Um halb zwölf war der Muttermund vollständig eröffnet. Die Frühdiensthebamme freute sich: “die kommt noch in meiner Schicht”. Als sie um 14.00 Uhr ging, wünschte sie mir viel Kraft, es könne nicht mehr lange dauern. Nach einer Ausruhphase von etwa eineinhalb Stunden kamen die Preßwehen. Rote Haare habe das Kind, stellte der Gatte fest. Wie wir das wohl geschafft hätten?
Um halb sieben gab der Oberarzt auf. “Das wird nix mehr, Frau Paula. Das Kind dreht sich wie ein Korken in der Flasche, die kriegen wir nicht raus so. Wir sollten schneiden”.
Was dann folgte, möchte ich bis heute lieber vergessen, und schaffe es nicht. Um 19:15 Uhr war sie jedenfalls da, meine zweite Tochter, neun Tage nach Termin, mit 55cm Körperlänge, 4250g Gewicht und 37,5 cm Kopfumfang.
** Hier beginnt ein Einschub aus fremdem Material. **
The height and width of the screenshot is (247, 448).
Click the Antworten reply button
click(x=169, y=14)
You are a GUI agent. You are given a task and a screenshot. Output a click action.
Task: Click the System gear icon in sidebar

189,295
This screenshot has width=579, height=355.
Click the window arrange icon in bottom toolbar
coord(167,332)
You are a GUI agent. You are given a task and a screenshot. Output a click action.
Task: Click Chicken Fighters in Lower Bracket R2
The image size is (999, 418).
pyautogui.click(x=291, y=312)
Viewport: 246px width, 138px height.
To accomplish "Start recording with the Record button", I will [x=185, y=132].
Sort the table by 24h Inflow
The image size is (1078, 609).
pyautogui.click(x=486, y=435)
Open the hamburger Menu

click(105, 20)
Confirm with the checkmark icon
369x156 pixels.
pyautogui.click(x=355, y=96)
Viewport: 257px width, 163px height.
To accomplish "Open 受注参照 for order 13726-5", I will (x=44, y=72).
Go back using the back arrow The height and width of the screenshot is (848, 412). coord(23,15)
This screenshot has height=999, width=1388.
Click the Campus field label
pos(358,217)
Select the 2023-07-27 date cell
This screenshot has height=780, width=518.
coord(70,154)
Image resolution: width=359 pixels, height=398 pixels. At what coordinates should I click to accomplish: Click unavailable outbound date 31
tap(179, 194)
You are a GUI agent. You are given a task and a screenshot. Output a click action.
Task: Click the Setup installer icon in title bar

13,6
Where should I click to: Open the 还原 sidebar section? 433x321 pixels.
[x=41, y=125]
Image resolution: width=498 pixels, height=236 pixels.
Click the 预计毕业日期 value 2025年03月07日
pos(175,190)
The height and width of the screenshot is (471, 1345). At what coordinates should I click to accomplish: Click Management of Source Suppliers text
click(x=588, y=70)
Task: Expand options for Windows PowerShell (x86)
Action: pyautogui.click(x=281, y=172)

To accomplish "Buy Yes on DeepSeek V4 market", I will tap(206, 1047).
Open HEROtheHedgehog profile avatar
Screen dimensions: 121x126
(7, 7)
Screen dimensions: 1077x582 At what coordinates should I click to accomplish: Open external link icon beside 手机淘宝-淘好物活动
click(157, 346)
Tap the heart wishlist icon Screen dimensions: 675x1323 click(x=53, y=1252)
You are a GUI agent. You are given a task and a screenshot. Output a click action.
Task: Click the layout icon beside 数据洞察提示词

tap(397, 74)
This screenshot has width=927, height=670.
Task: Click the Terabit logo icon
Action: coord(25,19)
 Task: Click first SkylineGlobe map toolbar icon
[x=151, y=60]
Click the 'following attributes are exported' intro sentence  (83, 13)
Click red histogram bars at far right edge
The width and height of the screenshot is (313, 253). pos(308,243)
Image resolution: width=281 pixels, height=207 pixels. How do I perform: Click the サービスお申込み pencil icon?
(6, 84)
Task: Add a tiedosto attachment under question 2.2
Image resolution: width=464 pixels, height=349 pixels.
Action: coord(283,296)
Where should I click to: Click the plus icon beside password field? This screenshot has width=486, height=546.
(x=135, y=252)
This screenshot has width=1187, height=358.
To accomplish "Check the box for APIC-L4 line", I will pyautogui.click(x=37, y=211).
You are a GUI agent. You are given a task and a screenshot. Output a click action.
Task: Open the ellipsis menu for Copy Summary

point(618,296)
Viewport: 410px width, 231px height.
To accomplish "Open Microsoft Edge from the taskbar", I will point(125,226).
Um 21:00 Uhr waren wir dann endlich, endlich beide auf der Wochenstation und seither ist die Pippi eine Herausforderung. Jeden einzelnen Tag.
Ich liebe meine kleine Große. Sie hat mir den Kopf gründlich zurechtgerückt, und mich demütig werden lassen, was meine Fähigkeiten und meinen Einfluß als Mutter angeht. War die Liese ein eher pflegeleichtes Einsteigerbaby, eine Reklame fürs Kinderkriegen und eine echte Sonne, so war ihre kleine Schwester spätestens ab dem Tag ihrer Geburt ein Dickschädel erster Güte. Was hat sie mich und uns an unsere Grenzen gebracht, und tut es immernoch. Sie ist das autonomste unserer Kinder, unbestechlich, manchmal erschreckend schlau für ihre grade frischen 5 Jahre und ein echtes Rauhbein mit einem Herz aus Gold. Passt ihr etwas nicht in den Kram, wird das Umfeld meist lautstark darüber informiert. Für’s Nettsein dürfen gerne andere zuständig sein.
Und auch, wenn immer wieder behauptet wird, Kinder unter zehn Jahren verstünden weder Sarkasmus, noch Ironie – ich bin ganz sicher, dieses Kind beherrscht beides. Anders kann ich mir nicht erklären, dass sie, wenn sie etwas machen soll, worauf sie gar keine Lust hat, wovon sie aber weiß, sie kommt nicht drumherum, freundlich lächelnd sagt, “ja, MUTTI”, wohlwissend, ich hasse es wie die Pest, Mutti genannt zu werden.
Herzlichen Glückwunsch zum Geburtstag, Pippi Langstrumpf. Wie gut, dass du dabei bist in der Bande ♥
Ach herrlich!!! Abgesehen von der Geburt könnten sich Deine Pippi und mein Großer gut verstehen (oder vielleicht auch überhaupt nicht?)
Alles Liebe für Dein Rauhbein 🙂
Liebe Grüße
Immer wieder stelle ich fest, dass mich deine Texte fesseln…tolle Geschichte, tolles Kind und eine tolle Mama…Glückwunsch an euch beide!
Liebe Grüße,
Lee
ach wie wunderbar! Alles Liebe!
herzliche Grüße aus Dresden
anja
auch bei dieser pippi-geschichte habe ich pipi in den augen…
so eine "pippi" habe ich auch zu hause, auch die zweite, inzwischen zehn jahre alt, mir unglaublich ähnlich, ich liebe sie unendlich, aber sie ist auch ein grund, warum ich mir das weitere kinderkriegen abgewöhnt habe ;)))))))
alles liebe deiner pippi, dir und dem rest der bande!